In reality, things are more complex. If it was sufficient in the past (due to limited technologies) just to identify the object, it is now even more important that, after identification, the object remains intact, undamaged, unchanged, and suitable for further investigation. This might include DNA analysis to identify the individual from whom the trace originated (e.g., fingerprint or biological fluid trace). For this reason, treatment with substances that improve visualization is increasingly being replaced by methods for visualization itself. A key characteristic of any material is the specific way it reflects and refracts light. This alone can make the object brighter and more visible, or it can become more distinguishable against a background of surrounding objects that alter light differently. The object may not become brighter but contrasts against a background of surrounding objects, which may even be brighter. Simple examples include dried blood droplets or gunshot residue that are invisible on a dark or black or patterned background but become contrasting and visible when illuminated with infrared light.

In forensic medicine, traces of foreign substances left on the body/corpse (including on its clothing and the crime scene) may be important. Examples include paint particles, lubricants, glass from a traffic accident, or gunshot residue (soot, gunpowder particles, etc.) on the body surface or clothing, which can determine the distance of the shot, the type of weapon, and identify entry and exit wounds. Biological materials such as urine, blood, sweat, semen, saliva, etc., can be traces from the perpetrator (in sexual assault, homicide) or from the victim on the perpetrator or the weapon, linking the victim to the perpetrator or the injury to the weapon. Similarly, threads and fibers from different materials, clothes, and hair – often small and invisible to the naked eye – can serve as evidence. All these traces must be identified, isolated, and collected as evidence without altering their essential characteristics – ideally without damaging their identifying features. These traces are often the most important and sometimes the only evidence in an investigation. It is crucial to find and identify them.

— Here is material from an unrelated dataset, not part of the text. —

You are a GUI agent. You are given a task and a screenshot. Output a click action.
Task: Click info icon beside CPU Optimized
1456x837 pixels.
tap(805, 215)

Special light sources have been developed, emitting light at different intensities from the visible spectrum, infrared, and ultraviolet light. Combined with various optical filters, these light sources enable the detection of different types of traces. In practice, they are most commonly used by forensic investigators at crime scenes or in laboratories as single sources of specific spectrum light for particular purposes, with each type of trace often requiring a specific source and filter. This requires good knowledge of the optical properties of different materials, good and extensive equipment, and special conditions.

In forensic medicine, particularly for biological traces or traces on corpses and living persons, it is crucial to easily and quickly detect them on-site, allowing for their collection as evidence during the inspection and autopsy process, so the work can continue, or the living patient can leave. Medical professionals do not have extensive knowledge of specific physics and do not have time to test and use multiple light sources and filters. There are two practical options:

  1. Use of One or Two Types of Monospectral Equipment: For the most common traces, this option limits possibilities and creates a high risk of missing important traces.
  2. Use of Multispectral Light Sources with Multiple Filters: Combined into one device, this option allows for quick and comprehensive examination of the body and other objects, as well as real-time evidence collection (e.g., during patient examination for sexual assault or before proceeding to autopsy after external examination of the corpse).

Various specific applications are possible depending on the circumstances, objectives, available time, and the technical and budgetary capabilities of the institution where the work is performed. Of course, specific additional training or education is required depending on the needs and the technology used.